Systemic therapy edit

  • CALOR Trial (Chemotherapy as Adjuvant for LOcally Recurrent Breast Cancer; IBCSG 27-02 / BIG 1-02 / NSABP B-37) (closed 2010)
    • 2012 Abstract: San Antonio Breast Cancer Symposium (Dec 2012), Abstract #S3-2. "Chemotherapy prolongs survival for isolated local or regional recurrence of breast cancer: The CALOR trial" (Aebi S).
      • Trial schema Slide presentation Press Release
      • Locoregional recurrence of breast cancer, radically resected (R0 or R1) +/- RT. Can involve breast, chest wall / scar, axillary nodes, IM nodes. No SCLV involvement. Pts randomized to: chemotherapy or observation.
      • Both arms can receive hormonal therapy and/or HER2-directed therapy.
      • RT recommended in all pts.
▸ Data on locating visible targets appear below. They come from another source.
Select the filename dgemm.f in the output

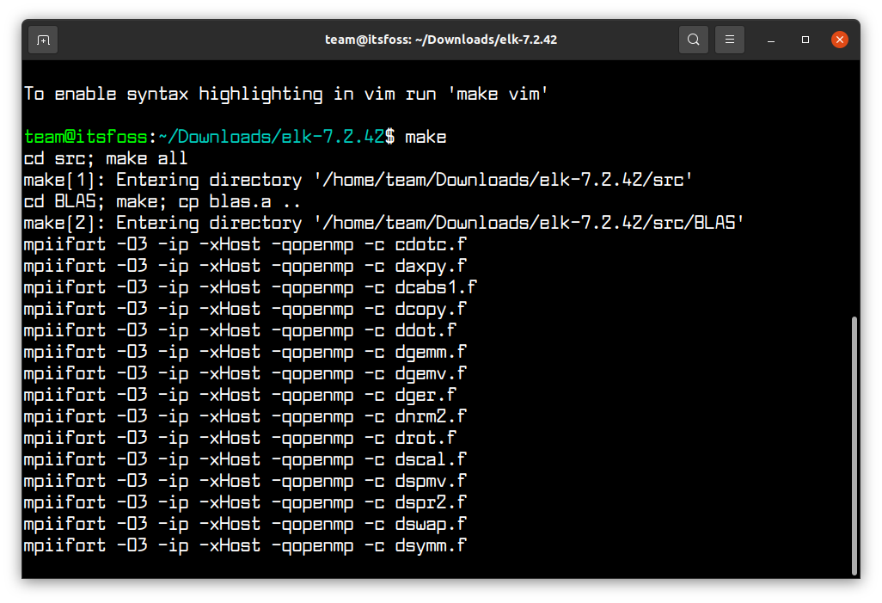[x=431, y=352]
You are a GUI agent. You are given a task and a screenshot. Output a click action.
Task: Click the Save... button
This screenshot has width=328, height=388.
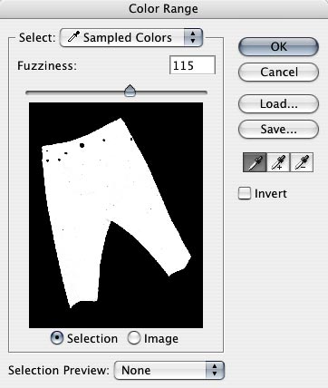278,129
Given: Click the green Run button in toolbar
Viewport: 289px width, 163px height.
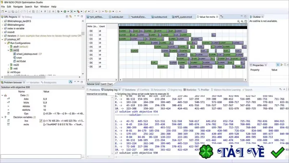Looking at the screenshot, I should point(65,12).
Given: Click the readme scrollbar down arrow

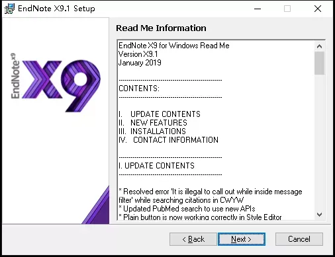Looking at the screenshot, I should click(x=319, y=215).
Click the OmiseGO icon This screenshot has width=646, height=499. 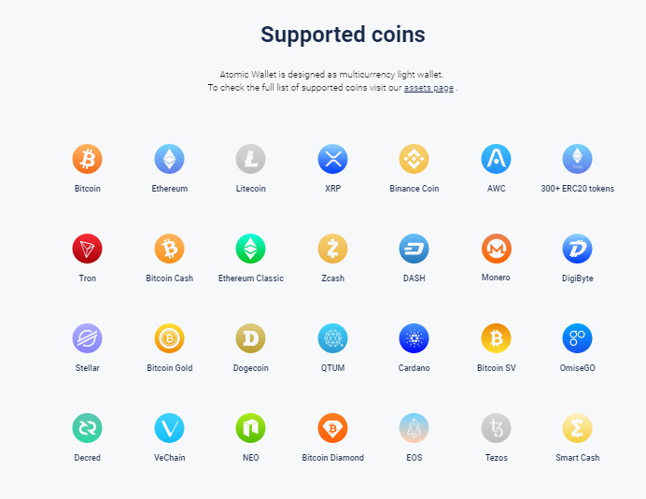pos(577,338)
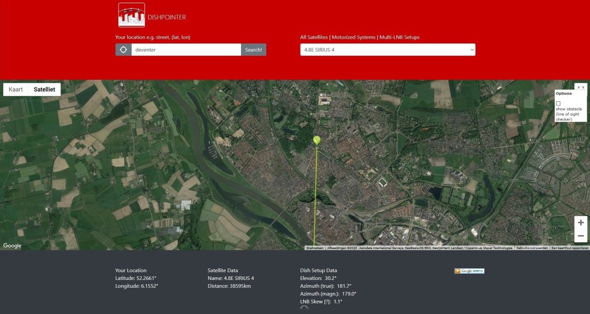Enable the show obstacle checkbox

coord(558,104)
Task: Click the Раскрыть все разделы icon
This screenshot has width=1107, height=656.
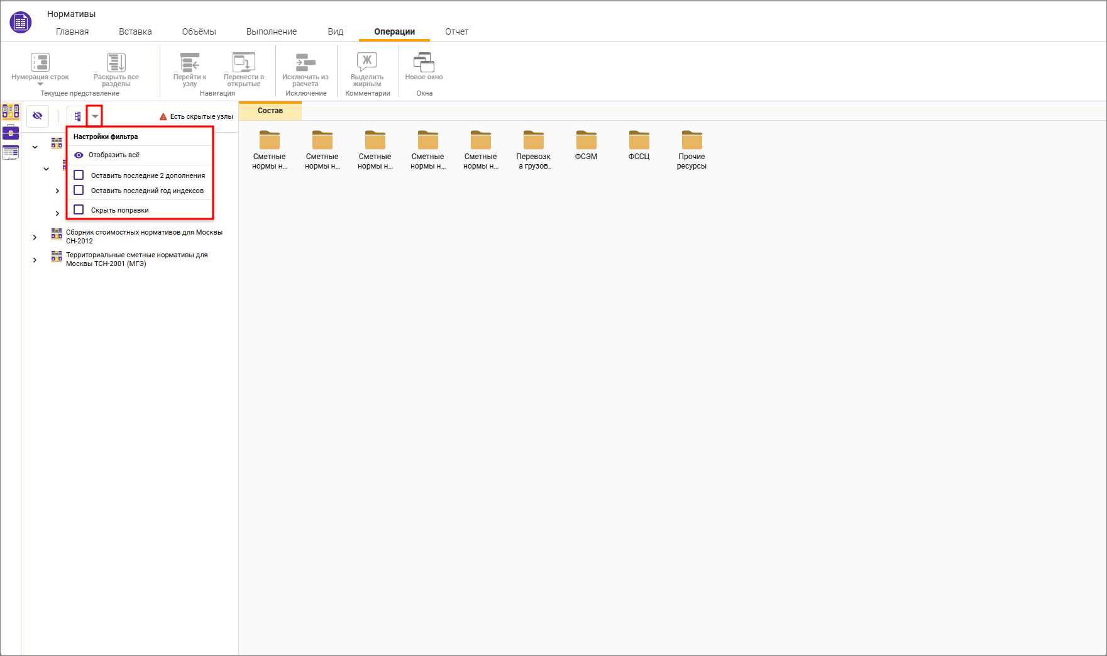Action: coord(116,63)
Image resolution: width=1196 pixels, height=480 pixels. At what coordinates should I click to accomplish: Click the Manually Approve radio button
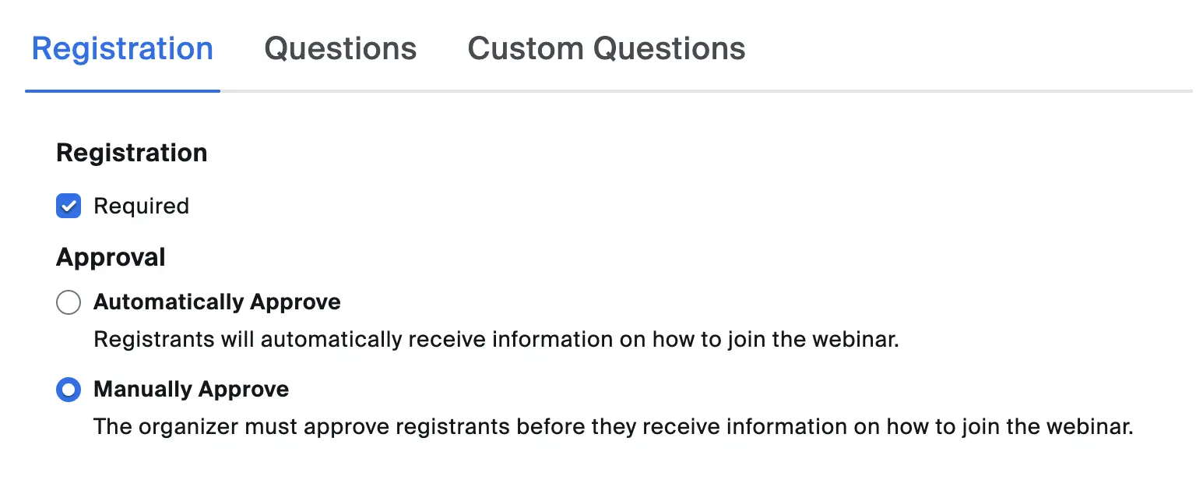(69, 390)
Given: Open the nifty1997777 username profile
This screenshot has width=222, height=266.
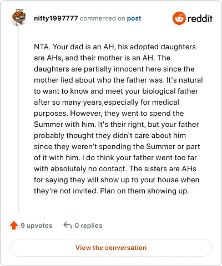Looking at the screenshot, I should coord(56,18).
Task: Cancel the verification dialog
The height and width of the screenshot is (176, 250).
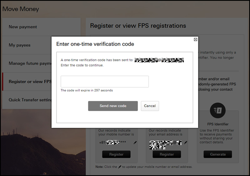Action: pos(150,106)
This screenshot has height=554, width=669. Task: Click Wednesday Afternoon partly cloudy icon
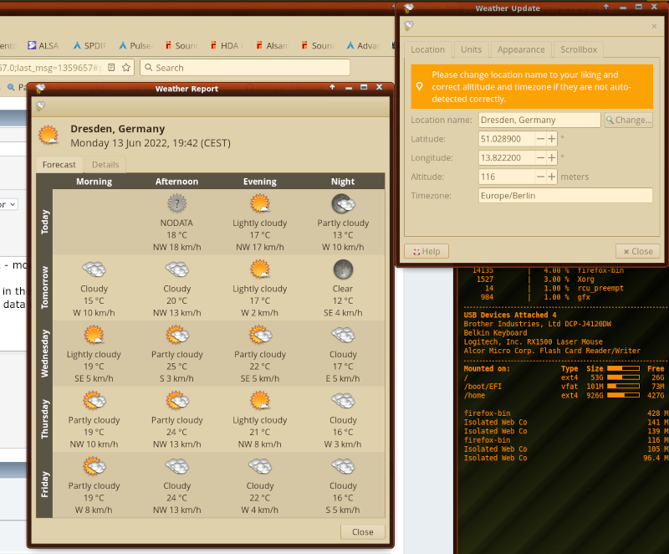click(x=176, y=336)
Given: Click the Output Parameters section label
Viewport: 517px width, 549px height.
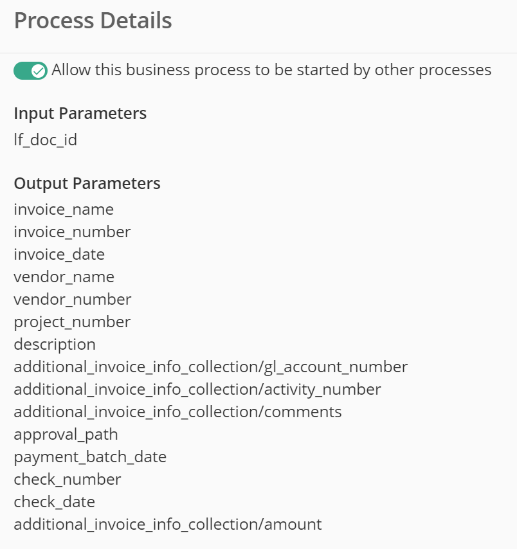Looking at the screenshot, I should pyautogui.click(x=87, y=183).

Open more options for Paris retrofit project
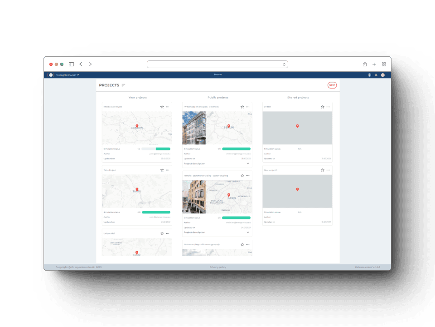248,175
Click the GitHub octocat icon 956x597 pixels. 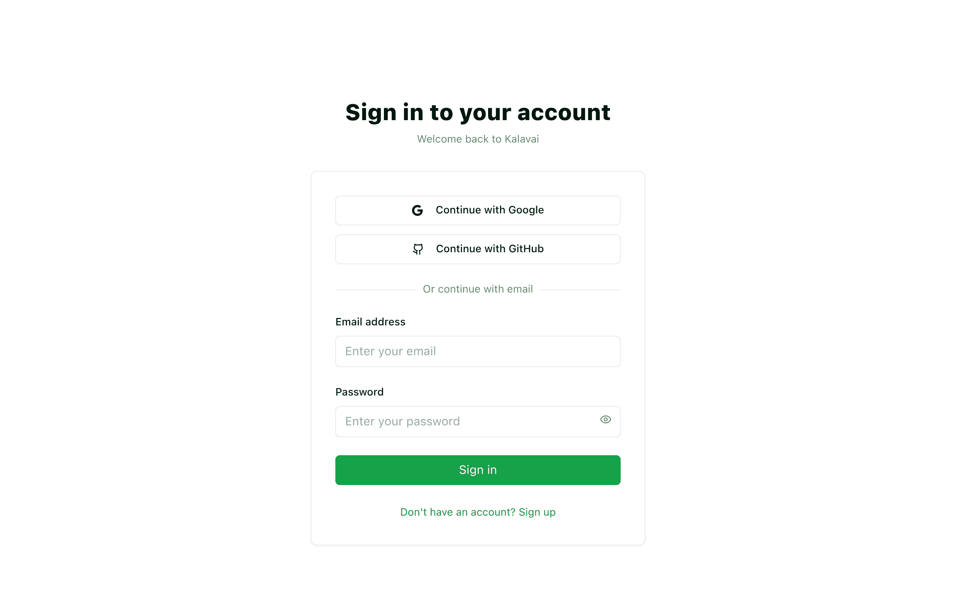tap(418, 249)
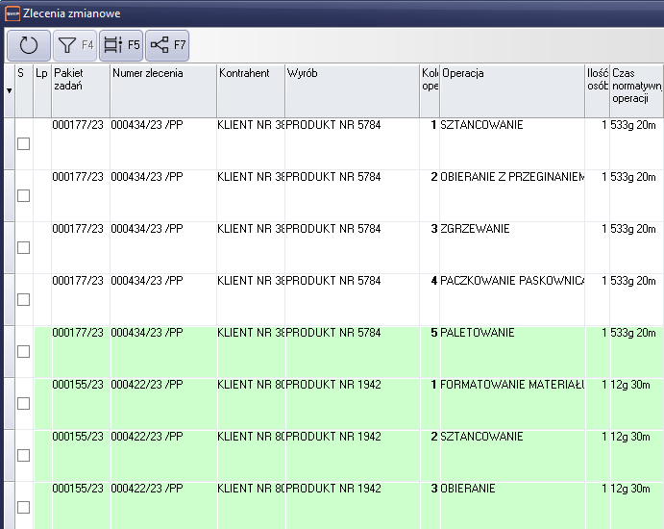Click the Kontrahent column header

pos(250,74)
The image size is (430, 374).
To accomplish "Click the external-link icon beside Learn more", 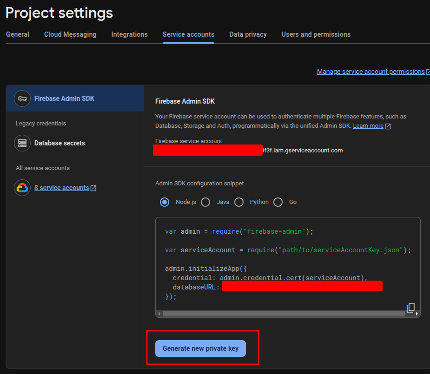I will (388, 126).
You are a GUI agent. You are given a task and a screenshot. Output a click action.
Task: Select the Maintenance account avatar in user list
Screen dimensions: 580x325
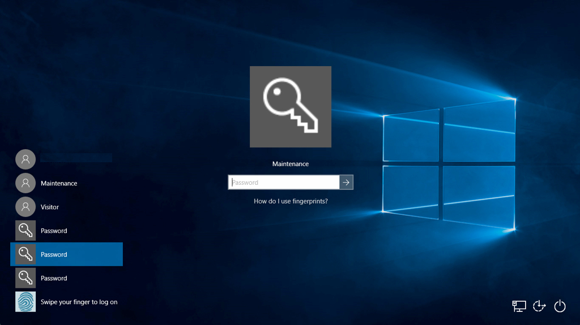click(25, 183)
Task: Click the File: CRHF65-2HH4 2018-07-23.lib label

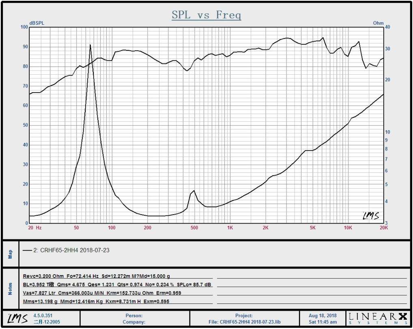Action: 244,322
Mandatory for pts with positive margins.
      • Closed early with 162 pts, no interim analysis. (Original sample size 977 pts).
      • Over 50% of original recurrences were in-breast recurrences (IBTR).
      • 5-yr DFS 69% (chemo) vs 57% (no chemo).
        • ER+: DFS 70% vs69%. ER-: 67% vs 35%.
      • 5-yr OS 88% vs 76% (SS).
        • ER+: OS 94% vs 80% (NS). ER-: 79% vs 69% (NS)
      • Conclusion: adjuvant chemotherapy improved DFS and OS. The data are strongest for patients with ER-negative recurrences. Longer follow-up is necessary for pts with ER+ recurrences.